# DIRECTIONS FOR THIS TASK
Once you find the line with "The height and width of the screenshot is (742, 1018)." in the entries below, return exactly every line from it through the line with "Click the イナズマイレブン アレスの天秤 title link".

# DATA FOR ANALYSIS
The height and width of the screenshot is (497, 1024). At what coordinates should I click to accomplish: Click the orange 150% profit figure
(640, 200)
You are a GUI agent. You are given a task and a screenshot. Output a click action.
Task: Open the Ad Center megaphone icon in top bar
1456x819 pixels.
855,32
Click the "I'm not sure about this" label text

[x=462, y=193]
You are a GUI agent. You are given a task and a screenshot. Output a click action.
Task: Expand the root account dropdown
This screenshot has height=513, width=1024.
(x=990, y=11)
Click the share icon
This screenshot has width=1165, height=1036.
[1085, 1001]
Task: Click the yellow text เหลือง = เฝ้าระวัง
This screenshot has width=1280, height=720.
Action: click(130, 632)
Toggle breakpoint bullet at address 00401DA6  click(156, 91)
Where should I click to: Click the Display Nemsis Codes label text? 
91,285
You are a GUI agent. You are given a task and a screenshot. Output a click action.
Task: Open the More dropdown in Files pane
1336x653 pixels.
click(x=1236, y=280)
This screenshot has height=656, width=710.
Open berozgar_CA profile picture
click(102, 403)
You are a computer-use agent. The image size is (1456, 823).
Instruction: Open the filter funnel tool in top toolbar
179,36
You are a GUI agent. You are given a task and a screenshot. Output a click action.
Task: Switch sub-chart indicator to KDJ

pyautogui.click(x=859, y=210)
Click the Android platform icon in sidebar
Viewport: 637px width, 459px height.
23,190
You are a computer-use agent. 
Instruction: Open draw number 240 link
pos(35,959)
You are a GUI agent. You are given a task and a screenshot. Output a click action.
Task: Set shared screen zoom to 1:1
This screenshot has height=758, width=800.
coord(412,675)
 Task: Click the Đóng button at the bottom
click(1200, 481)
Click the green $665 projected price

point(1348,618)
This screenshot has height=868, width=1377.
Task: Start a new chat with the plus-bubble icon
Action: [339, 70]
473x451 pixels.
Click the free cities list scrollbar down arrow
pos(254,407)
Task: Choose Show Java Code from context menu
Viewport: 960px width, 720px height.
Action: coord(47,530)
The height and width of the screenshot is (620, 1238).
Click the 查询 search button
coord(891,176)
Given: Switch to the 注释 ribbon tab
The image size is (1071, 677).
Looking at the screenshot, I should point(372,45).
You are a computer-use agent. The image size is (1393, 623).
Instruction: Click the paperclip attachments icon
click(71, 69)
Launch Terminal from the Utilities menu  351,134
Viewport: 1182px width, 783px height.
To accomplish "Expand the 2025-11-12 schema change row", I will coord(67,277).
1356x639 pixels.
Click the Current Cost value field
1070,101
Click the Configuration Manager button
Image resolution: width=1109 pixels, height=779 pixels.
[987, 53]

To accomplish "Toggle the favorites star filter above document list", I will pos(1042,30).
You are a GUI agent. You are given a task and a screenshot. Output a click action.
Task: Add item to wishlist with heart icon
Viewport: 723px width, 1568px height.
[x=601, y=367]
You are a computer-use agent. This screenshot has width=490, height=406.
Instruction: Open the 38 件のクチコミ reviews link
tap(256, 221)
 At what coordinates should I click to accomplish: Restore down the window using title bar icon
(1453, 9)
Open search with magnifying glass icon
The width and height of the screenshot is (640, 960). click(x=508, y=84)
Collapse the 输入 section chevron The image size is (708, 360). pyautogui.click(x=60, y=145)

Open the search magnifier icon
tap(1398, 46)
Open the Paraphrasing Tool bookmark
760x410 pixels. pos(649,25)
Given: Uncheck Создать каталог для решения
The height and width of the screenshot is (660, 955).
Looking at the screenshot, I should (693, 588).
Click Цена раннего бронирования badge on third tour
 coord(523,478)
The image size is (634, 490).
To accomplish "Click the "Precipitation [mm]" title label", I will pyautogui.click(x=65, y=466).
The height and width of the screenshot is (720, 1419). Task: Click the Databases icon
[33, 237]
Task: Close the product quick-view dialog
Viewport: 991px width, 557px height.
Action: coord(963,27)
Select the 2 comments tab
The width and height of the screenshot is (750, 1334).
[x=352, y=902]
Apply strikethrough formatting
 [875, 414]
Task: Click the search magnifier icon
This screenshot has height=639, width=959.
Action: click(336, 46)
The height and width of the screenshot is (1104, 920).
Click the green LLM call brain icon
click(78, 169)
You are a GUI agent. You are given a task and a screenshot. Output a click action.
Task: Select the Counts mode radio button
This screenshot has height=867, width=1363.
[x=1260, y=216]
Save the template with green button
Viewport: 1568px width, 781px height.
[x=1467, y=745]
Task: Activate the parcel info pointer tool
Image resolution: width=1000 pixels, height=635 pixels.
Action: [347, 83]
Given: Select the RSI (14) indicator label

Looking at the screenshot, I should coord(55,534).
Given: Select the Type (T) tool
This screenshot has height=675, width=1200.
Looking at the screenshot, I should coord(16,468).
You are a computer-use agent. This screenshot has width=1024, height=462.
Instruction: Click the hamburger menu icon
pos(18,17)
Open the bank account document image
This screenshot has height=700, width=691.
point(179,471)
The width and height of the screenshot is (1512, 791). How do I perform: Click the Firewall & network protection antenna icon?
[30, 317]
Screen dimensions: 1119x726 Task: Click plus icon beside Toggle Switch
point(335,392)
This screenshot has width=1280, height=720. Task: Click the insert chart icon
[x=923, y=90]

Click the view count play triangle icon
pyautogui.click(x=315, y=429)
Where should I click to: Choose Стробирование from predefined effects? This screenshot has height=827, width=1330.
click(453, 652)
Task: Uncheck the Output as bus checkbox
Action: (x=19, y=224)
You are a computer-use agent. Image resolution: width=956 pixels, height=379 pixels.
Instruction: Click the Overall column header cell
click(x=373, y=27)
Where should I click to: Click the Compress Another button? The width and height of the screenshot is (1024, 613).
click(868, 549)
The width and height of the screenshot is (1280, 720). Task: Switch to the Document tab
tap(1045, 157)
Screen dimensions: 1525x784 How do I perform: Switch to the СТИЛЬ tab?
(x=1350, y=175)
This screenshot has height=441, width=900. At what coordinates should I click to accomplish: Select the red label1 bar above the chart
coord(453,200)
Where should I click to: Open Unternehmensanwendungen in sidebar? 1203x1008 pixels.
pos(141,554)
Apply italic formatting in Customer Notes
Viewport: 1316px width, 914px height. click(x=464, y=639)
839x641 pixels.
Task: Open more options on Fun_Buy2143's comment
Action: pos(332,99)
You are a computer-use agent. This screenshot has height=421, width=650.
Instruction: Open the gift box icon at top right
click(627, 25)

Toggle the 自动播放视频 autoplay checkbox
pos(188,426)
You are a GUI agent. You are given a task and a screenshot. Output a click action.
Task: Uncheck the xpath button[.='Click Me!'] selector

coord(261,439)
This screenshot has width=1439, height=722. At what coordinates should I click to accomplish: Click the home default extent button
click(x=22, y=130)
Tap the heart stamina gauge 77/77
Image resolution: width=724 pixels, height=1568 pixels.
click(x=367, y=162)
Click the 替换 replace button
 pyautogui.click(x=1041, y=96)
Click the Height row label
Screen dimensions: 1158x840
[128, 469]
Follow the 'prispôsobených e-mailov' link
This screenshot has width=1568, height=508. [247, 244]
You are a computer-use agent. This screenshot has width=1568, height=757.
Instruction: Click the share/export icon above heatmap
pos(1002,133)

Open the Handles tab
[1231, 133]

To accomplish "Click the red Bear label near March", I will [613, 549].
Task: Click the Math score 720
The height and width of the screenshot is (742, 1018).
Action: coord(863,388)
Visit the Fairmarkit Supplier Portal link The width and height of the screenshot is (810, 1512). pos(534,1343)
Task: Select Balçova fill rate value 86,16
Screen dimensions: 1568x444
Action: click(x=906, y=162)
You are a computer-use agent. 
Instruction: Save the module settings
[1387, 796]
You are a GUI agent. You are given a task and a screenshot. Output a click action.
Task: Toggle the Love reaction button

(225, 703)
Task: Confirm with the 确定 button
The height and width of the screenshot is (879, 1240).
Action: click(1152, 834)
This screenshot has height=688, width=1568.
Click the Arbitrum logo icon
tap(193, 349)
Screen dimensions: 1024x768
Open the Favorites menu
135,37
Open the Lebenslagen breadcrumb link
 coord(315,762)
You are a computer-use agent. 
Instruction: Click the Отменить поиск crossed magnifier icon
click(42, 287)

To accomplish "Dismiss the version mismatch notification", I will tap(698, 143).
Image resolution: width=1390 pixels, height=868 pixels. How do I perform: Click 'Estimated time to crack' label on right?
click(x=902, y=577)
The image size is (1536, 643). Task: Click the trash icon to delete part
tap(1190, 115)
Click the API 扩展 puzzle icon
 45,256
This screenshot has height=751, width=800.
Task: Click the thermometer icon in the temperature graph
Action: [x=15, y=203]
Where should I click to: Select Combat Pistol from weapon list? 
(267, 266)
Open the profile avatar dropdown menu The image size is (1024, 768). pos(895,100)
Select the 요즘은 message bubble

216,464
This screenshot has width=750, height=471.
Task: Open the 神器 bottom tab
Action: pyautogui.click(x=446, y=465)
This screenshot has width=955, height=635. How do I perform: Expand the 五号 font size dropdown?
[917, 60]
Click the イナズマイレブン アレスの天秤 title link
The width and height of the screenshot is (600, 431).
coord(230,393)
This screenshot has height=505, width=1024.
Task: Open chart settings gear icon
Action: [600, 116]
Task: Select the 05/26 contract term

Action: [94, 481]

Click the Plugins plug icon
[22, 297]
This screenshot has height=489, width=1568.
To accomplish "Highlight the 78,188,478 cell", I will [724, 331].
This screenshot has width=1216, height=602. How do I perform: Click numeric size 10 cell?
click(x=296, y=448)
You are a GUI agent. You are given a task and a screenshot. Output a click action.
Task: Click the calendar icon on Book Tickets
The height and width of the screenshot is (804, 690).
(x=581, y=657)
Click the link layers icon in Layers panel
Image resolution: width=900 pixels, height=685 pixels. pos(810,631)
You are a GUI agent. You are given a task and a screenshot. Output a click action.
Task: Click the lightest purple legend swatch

# SOLUTION FOR THIS PROBLEM
The height and width of the screenshot is (742, 1018).
Action: coord(863,388)
Visit the Fairmarkit Supplier Portal link The width and height of the screenshot is (810, 1512). pos(534,1343)
Task: Select Balçova fill rate value 86,16
Screen dimensions: 1568x444
Action: click(x=906, y=162)
You are a computer-use agent. 
Instruction: Save the module settings
[1387, 796]
You are a GUI agent. You are given a task and a screenshot. Output a click action.
Task: Toggle the Love reaction button

(225, 703)
Task: Confirm with the 确定 button
The height and width of the screenshot is (879, 1240).
Action: click(1152, 834)
This screenshot has height=688, width=1568.
Click the Arbitrum logo icon
tap(193, 349)
Screen dimensions: 1024x768
Open the Favorites menu
135,37
Open the Lebenslagen breadcrumb link
 coord(315,762)
You are a computer-use agent. 
Instruction: Click the Отменить поиск crossed magnifier icon
click(42, 287)

To accomplish "Dismiss the version mismatch notification", I will tap(698, 143).
Image resolution: width=1390 pixels, height=868 pixels. How do I perform: Click 'Estimated time to crack' label on right?
click(x=902, y=577)
The image size is (1536, 643). Task: Click the trash icon to delete part
tap(1190, 115)
Click the API 扩展 puzzle icon
 45,256
This screenshot has height=751, width=800.
Task: Click the thermometer icon in the temperature graph
Action: [x=15, y=203]
Where should I click to: Select Combat Pistol from weapon list? 
(267, 266)
Open the profile avatar dropdown menu The image size is (1024, 768). pos(895,100)
Select the 요즘은 message bubble

216,464
This screenshot has width=750, height=471.
Task: Open the 神器 bottom tab
Action: pyautogui.click(x=446, y=465)
This screenshot has width=955, height=635. How do I perform: Expand the 五号 font size dropdown?
[917, 60]
Click the イナズマイレブン アレスの天秤 title link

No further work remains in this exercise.